In 1926, an adverse legal decision briefly eliminated the ability of the U.S. government to assign station frequencies and powers, and as of December 31, 1926, KSO was reported to now be at 740 kHz. The next year government control was re-established with the formation of the Federal Radio Commission (FRC), and on July 1, 1927, KSO was reassigned to 1320 kHz. Effective November 11, 1928, with the implementation of the FRC's General Order 40, the station moved to 1380 kHz.

On June 26, 1931, the Cowles family, publishers of the Des Moines Register and Tribune, bought KSO, via the Iowa Broadcasting Company. The new owners received permission to move KSO from Clarinda to Des Moines, and to begin broadcasting on 1370 kHz. KSO made its debut broadcast from the new location on November 5, 1932. In 1934, KSO was reassigned to 1320 kHz.

===KRNT===
On March 17, 1935, the callsign KSO was transferred to the former KWCR on 1430 kHz, which was relocated from Cedar Rapids to Des Moines. Concurrently, the call letters of the original KSO on 1320 kHz were changed to KRNT. At that time, both stations were owned and operated by subsidiary corporations of the Des Moines Register-Tribune.

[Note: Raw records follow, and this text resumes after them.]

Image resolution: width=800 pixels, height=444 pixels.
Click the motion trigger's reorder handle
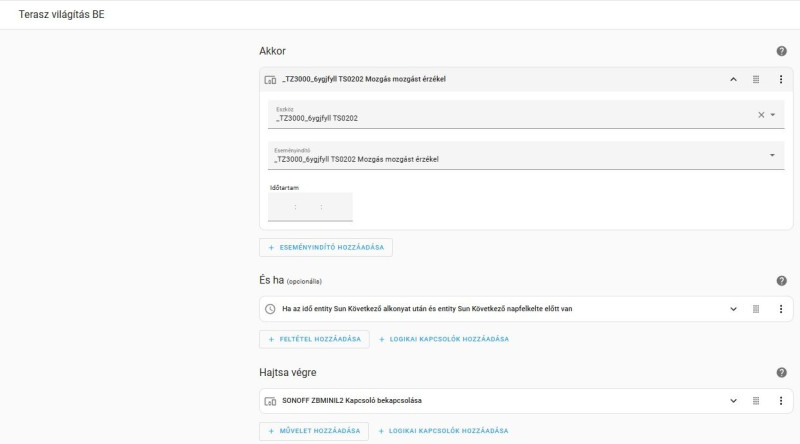coord(756,79)
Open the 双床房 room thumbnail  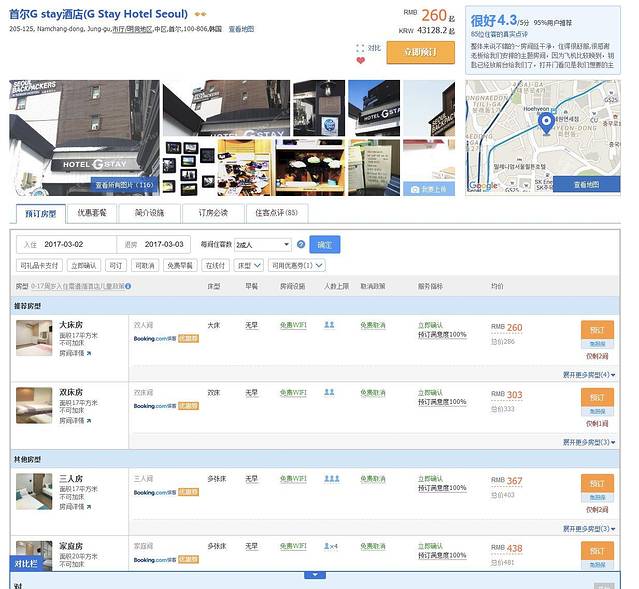(34, 405)
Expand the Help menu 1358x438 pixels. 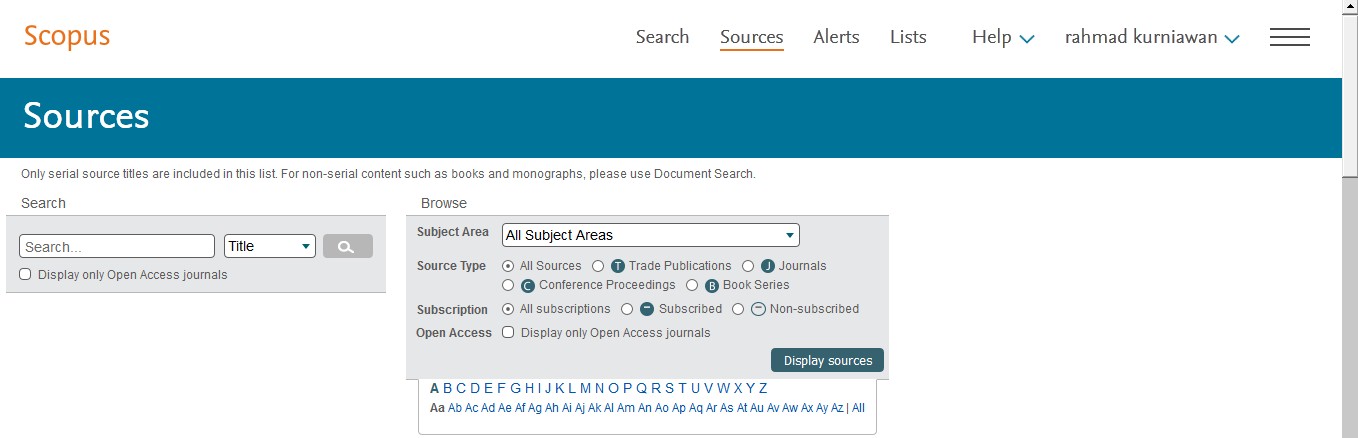coord(1003,37)
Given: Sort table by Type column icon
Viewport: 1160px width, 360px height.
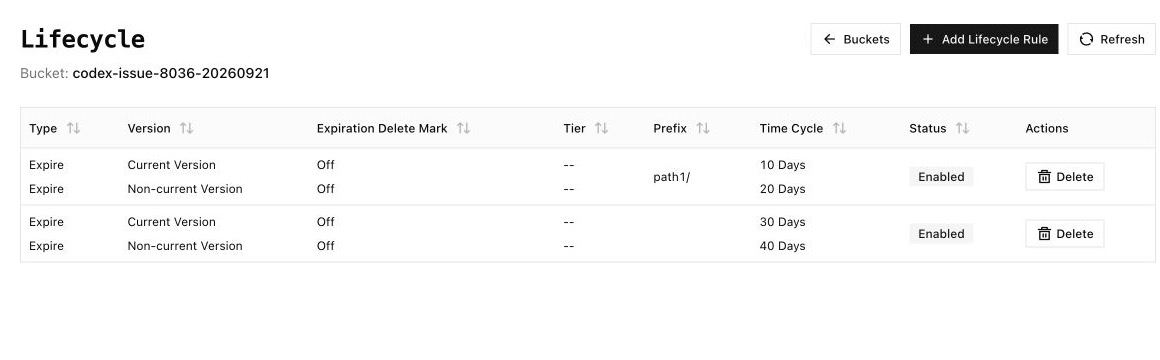Looking at the screenshot, I should coord(73,128).
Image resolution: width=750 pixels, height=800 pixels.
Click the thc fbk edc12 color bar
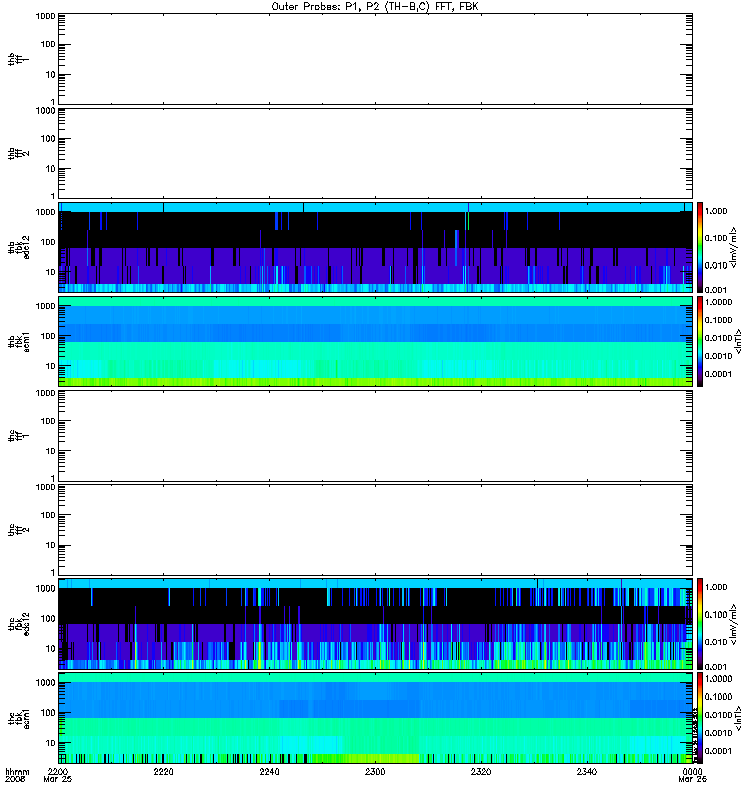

In March 1941, stations on 1320 kHz, including KRNT, were moved to the 1350 kHz, as part of the North American Regional Broadcasting Agreement. In August 1941, the Federal Communications Commission (FCC) began implementation of a "duopoly" rule, which restricted licensees from operating more than one radio station in a given market.

KRNT won a Peabody Award in 1945 for outstanding reporting of news.

Then-owners Cowles Media started up a sister station, KRNT-FM (104.5) in 1948, but took it off the air and returned the license in 1955. In 1970, they signed on a second KRNT-FM (102.5 FM).

For years, KRNT carried an adult standards format, supplemented by sports programming (most notably the Chicago Cubs and Drake University athletics). On September 10, 2015, the adult standards format was moved to sister station KAZR's HD2 subchannel and translator K283CC 104.5 FM. KRNT was rebranded ESPN Des Moines as it became the market's ESPN Radio affiliate.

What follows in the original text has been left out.